» **Extract to read**:
┌──
Yes I plan on getting pics one of these days when I catch my boyfriend in a good enough mood to take the pics while I attempt to stack him.







And then I have to figure out how to post them on here! When did Rugen's adult coat start filling in?


----------



## Rügen (Mar 19, 2008)

His adult coat... well he's always been a furry beast! I noticed it changing color and becoming a bit more wavy and thick after he was finished teething at around 6 months old. That's when I noticed that puffy mane coming in. He's a plush coat.


----------



## Brightelf (Sep 5, 2001)

Rügen is honestly "my kinda GSD."







I LOVE these pics of him! His expression is so dear, so intelligent, yet not hyper-driven.. a sensible look to him, like he would be just the very best sort of friend. There is simply something so warm and kind in Rügen's beautiful, soulful eyes...

I cannot say enough about your boy!! His plush-y coat, nice pigment, and good earset and stunning. I love his bushy tail. It's so cute that his puppy look is still there.







What a handsome GSD-man he is getting to be!! We love you, Rügen!!


----------



## Rügen (Mar 19, 2008)

Thanks so much Patti, your kind words mean a lot to me. He's a very sweet boy and I feel so lucky to have him in my life and home. This morning (as he does almost every morning) he curled up with me in bed, sharing the pillow and I got to hug him for an hour through various stages of sleep before it was time to start our day. I just adore him.

As it tends to that puppy look is vanishing with every passing week. This was taken over the weekend. He's starting to fill out. Yet still only a modest 56lbs. But he's 24" at the withers and with a 20" neck I'm still banking on him topping off around 85 lbs. Although personally I would take a smaller shepherd over a larger one any day.


----------



## istie (Jul 18, 2007)

what a gorgeous dog!!!!!!!!!!! He has a stunning head on him


----------



## Helly (Mar 31, 2008)

He is gorgeous!!!


----------



## k9sarneko (Jan 31, 2007)

What a beautiful dog! Love the natural "stack" in the snow pictures, stunning. If his font "back" leg was not so far back it would be pure perfection. I am not an expert but I think he is lovely.


----------
└──
» **Given entries**:
┌──
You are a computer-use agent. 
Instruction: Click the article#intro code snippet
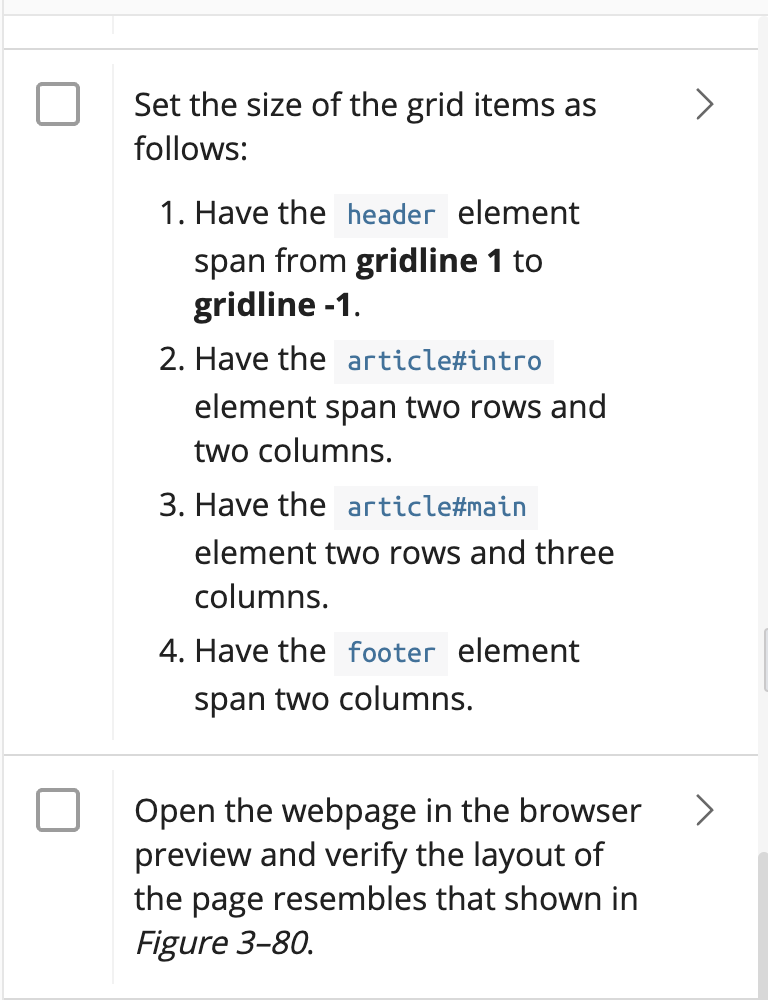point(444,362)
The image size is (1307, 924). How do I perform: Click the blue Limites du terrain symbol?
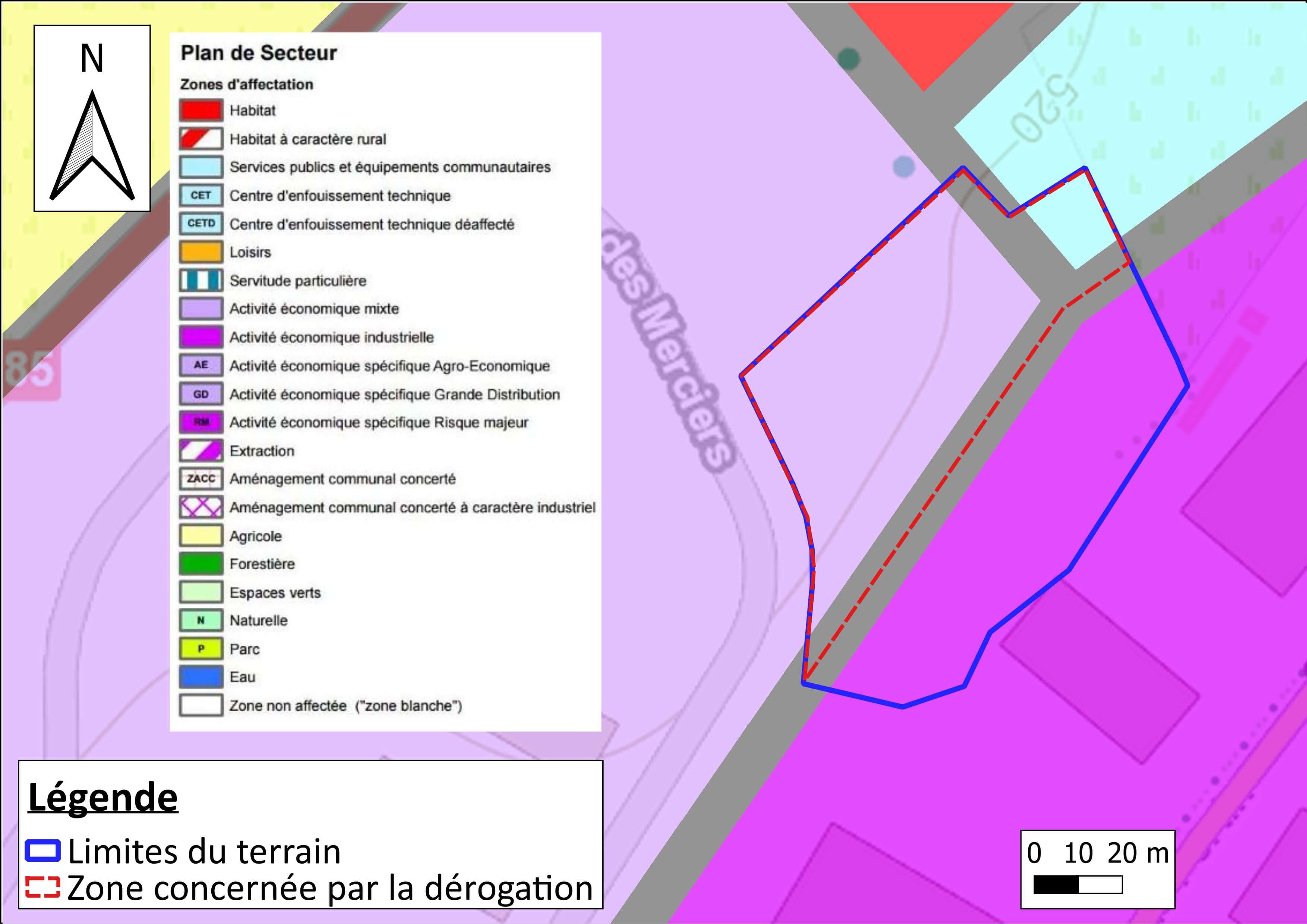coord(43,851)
└──
┌──
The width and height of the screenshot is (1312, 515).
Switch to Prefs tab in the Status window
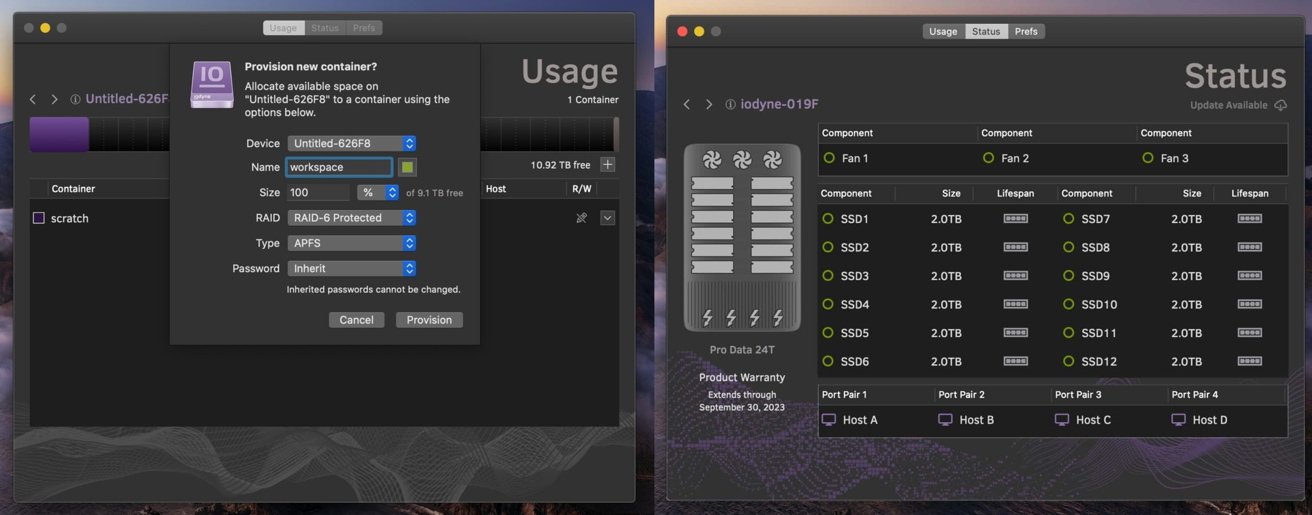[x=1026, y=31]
└──
» **Directive 1**:
According to the forum thread about Rügen, at what age did Rügen's coat begin to change color and thicken?
» **Directive 2**:
Decide whether each statement agrees with the forum thread about Rügen, answering yes or no and quoting the words that decide it: (a) Rügen currently weighs 56 pounds. (b) Rügen's owner would rather have a larger shepherd than a smaller one. (c) Rügen has a plush coat.
» **Directive 3**:
From the forum thread about Rügen, reproduce the part that opens with the words "## k9sarneko (Jan" and closes with "he is lovely.".

» **Final result 1**:
At around 6 months old, after he was finished teething.

» **Final result 2**:
(a) Yes: "Yet still only a modest 56lbs."
(b) No: "Although personally I would take a smaller shepherd over a larger one any day."
(c) Yes: "He's a plush coat."

» **Final result 3**:
## k9sarneko (Jan 31, 2007)

What a beautiful dog! Love the natural "stack" in the snow pictures, stunning. If his font "back" leg was not so far back it would be pure perfection. I am not an expert but I think he is lovely.